## ASSIGNED TASK
Starting at the line that contains "Task: Click '1 Gbit' in the Minimum row", reproduce only the lines through the end of the data, exactly, including both the first and the last; skip the pictures.

BEGIN

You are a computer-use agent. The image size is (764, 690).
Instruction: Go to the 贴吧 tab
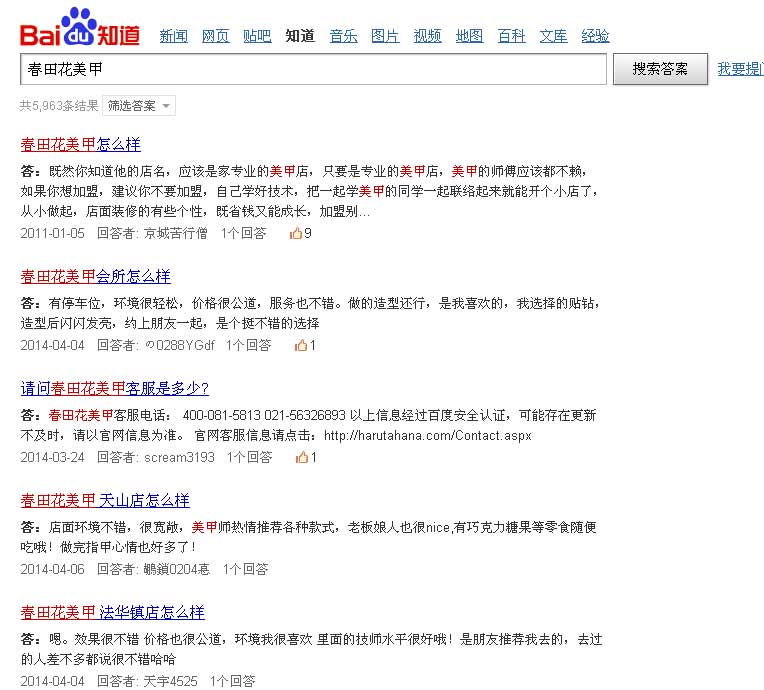pos(257,36)
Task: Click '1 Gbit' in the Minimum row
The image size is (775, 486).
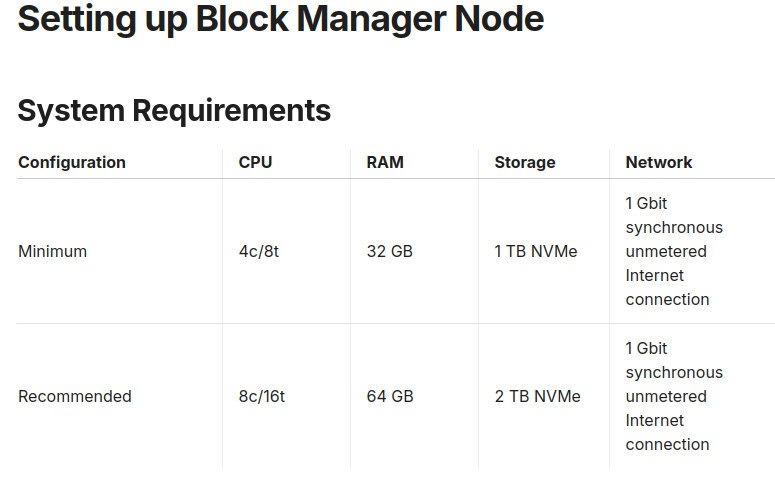Action: [646, 203]
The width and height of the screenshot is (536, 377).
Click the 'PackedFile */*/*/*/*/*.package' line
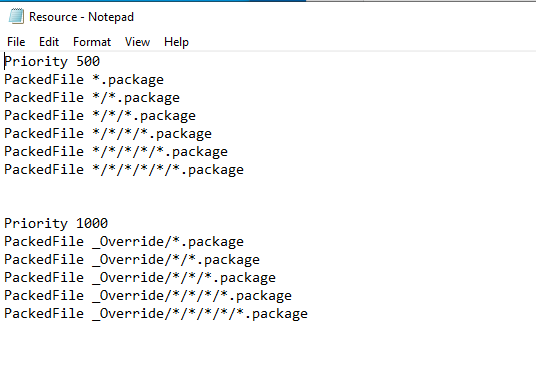124,170
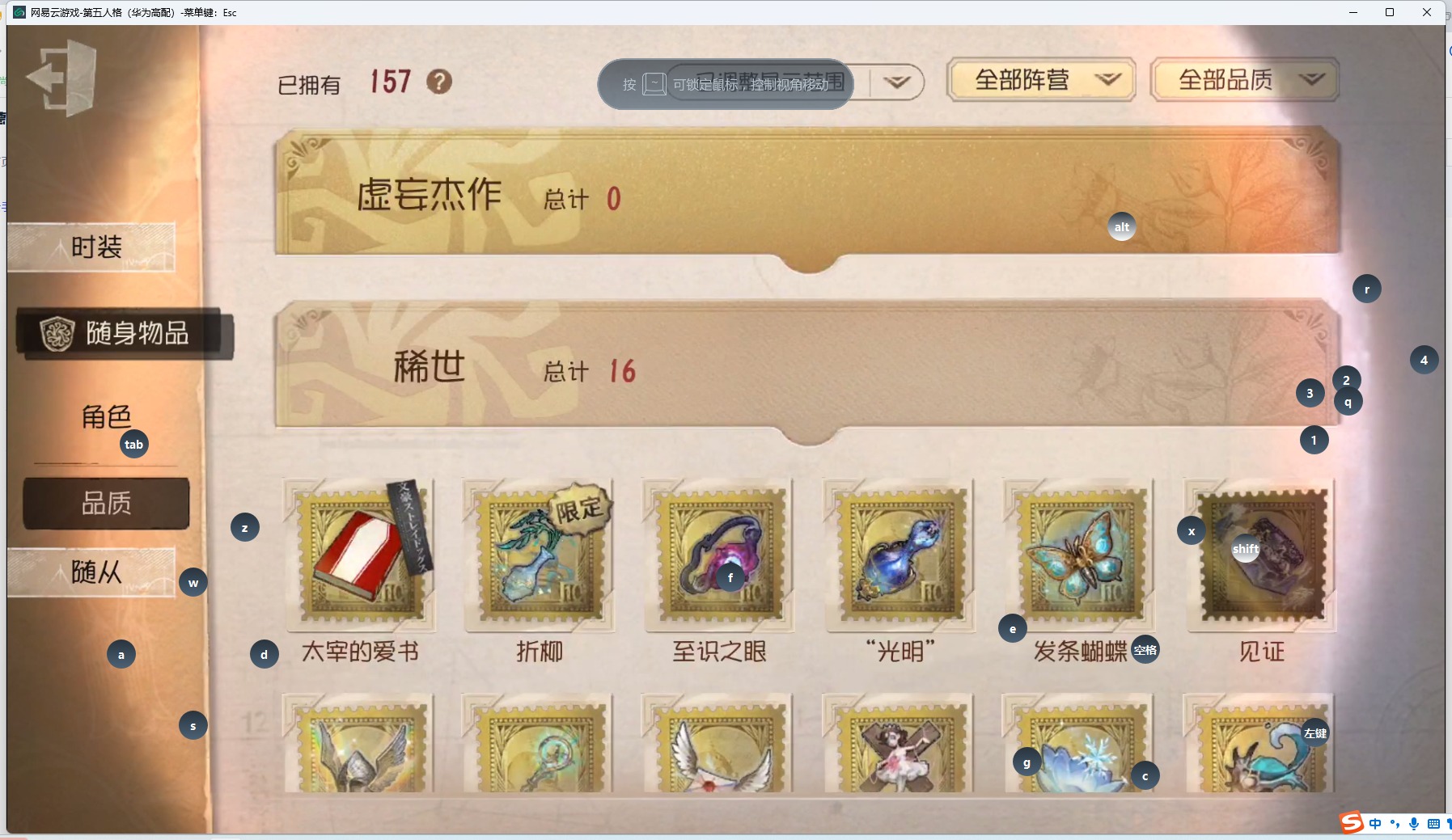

END

## TASK SOLUTION
Task: Click '1 Gbit' in the Minimum row
The image size is (775, 486).
Action: [646, 203]
The width and height of the screenshot is (536, 377).
Click the 'PackedFile */*/*/*/*/*.package' line
124,170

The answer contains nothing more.